よってヘルパーの買い物代行には制限があります。
ここではそれを具体的に紹介していきます。
お酒やタバコなどの嗜好品は対象外
利用者さんの日常生活の援助を逸脱するものは、ヘルパーの買い物の対象外です。
お酒やタバコなどの嗜好品は日常生活のなかで必要とはいえないため、ヘルパーが買うことはできません。
また嗜好品に限らず、同居のご家族や来客用のお菓子なども本人を直接援助するものではないため、ヘルパーの買い物代行の対象外となります。
遠方の店まで買いに行くことはできない
ヘルパーは利用者さんの日常生活範囲のなかでのサポートが基本であるため、行動範囲をこえて遠くのスーパーまで買い物に行くことはできません。
ただし、近くのスーパーでは売っていないものが遠くのスーパーになら置いてある場合などは、自治体の判断によって可否が分かれるため確認するのが良いでしょう。
ヘルパーの買い物代行でトラブルになりやすいこと
ヘルパーが買い物代行をした場合、さまざまなことで利用者さんとトラブルになることがあります。
ここでは、どのようなトラブルが起こる可能性があるのかを紹介していきます。
買い物内容と支払いのトラブル
利用者同行での買い物であれば別ですが、ヘルパーが一人で買い物に行く場合は注意が必要です。
買ってきた品物が違った、おつりが足りなかったなどのトラブルに発展するおそれがあるからです。
対処法としては、利用者さんから財布ごと預からない、利用者さんと一緒にレシートとおつりを照らし合わせて確認する、買ってくる品物の具体的な商品名や値段の上限などを確認しておくことがあげられます。
そして可能であれば、日頃から利用者さんのご家族とも金銭に関する取り扱いなどの情報を共有しておくのが良いでしょう。
ポイントカードやキャッシュレス決済の取り扱い
買い物代行をする際に、利用者さんからキャッシュレス決済をお願いされることがあります。
キャッシュレス決済は、事業所によって対応が異なるため、勤め先の事業所に確認が必要です。
例えば、プリペイド式の電子マネーのみ使用を認め、口座情報に紐づいている電子マネーは使用を禁止しているところがあります。

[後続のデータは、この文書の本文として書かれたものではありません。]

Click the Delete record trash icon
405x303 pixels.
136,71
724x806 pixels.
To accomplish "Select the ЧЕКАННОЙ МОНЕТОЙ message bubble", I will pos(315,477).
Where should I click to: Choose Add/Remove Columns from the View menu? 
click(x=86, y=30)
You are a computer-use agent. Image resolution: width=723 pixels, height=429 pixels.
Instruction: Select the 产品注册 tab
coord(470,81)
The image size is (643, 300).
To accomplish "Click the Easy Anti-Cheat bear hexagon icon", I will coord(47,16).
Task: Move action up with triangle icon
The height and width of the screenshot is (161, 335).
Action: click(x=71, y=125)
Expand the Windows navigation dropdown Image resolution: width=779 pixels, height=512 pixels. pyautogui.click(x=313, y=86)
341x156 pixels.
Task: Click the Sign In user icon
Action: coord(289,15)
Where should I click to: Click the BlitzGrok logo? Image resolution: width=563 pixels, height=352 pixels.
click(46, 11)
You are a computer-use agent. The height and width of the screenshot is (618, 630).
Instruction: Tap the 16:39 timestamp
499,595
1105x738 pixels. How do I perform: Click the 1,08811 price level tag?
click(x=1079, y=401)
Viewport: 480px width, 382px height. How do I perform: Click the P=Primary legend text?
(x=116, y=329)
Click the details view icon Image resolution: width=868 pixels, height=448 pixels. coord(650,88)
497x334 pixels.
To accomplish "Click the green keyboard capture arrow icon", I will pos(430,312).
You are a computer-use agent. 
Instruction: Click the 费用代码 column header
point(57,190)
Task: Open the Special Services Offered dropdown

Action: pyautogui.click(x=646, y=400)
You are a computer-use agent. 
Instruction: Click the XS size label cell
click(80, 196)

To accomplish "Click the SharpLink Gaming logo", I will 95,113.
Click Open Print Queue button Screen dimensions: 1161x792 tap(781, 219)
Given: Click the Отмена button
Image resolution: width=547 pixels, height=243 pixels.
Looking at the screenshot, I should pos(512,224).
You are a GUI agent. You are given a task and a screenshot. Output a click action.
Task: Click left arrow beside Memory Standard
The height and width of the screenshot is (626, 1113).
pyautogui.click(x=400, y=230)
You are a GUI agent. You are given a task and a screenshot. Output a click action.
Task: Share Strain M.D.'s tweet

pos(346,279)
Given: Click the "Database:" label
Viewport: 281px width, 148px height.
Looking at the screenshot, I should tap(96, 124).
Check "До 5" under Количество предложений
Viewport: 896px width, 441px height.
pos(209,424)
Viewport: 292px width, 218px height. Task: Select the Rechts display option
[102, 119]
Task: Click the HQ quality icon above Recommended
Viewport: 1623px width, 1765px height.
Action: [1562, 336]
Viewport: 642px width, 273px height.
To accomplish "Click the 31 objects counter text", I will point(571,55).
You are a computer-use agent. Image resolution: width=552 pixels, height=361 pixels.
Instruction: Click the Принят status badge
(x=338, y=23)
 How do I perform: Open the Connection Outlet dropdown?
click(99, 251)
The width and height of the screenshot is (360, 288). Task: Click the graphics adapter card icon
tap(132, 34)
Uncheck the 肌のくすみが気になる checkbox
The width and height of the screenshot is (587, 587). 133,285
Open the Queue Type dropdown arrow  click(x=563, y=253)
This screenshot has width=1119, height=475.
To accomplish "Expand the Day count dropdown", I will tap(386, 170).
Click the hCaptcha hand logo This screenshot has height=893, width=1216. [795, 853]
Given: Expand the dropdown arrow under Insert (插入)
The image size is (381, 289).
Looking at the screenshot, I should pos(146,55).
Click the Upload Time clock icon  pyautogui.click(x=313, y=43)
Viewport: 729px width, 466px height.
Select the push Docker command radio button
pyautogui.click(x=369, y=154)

なお、当然のことながら、ヘルパー自身のポイントカードにポイントを付与してはいけません。
ヘルパーの買い物代行で買えるものを知って、利用者さんやご家族にも理解を求めよう
ヘルパーの買い物代行において、介護保険内で買えるものやできることなどを紹介してきました。
利用者さんに直接頼まれるとなかなか断りにくいものですが、ヘルパーは法律やケアプランに基づいたサービスしか提供できないため、買い物代行でできること、できないことの区別を利用者さんやご家族にも理解してもらう必要があります。
またお金のトラブルはヘルパーの信用にも関わってくるため、買い物の前には預かったお金の額を、買い物のあとには品物やお釣りを、利用者さんと一緒にしっかり確認しましょう。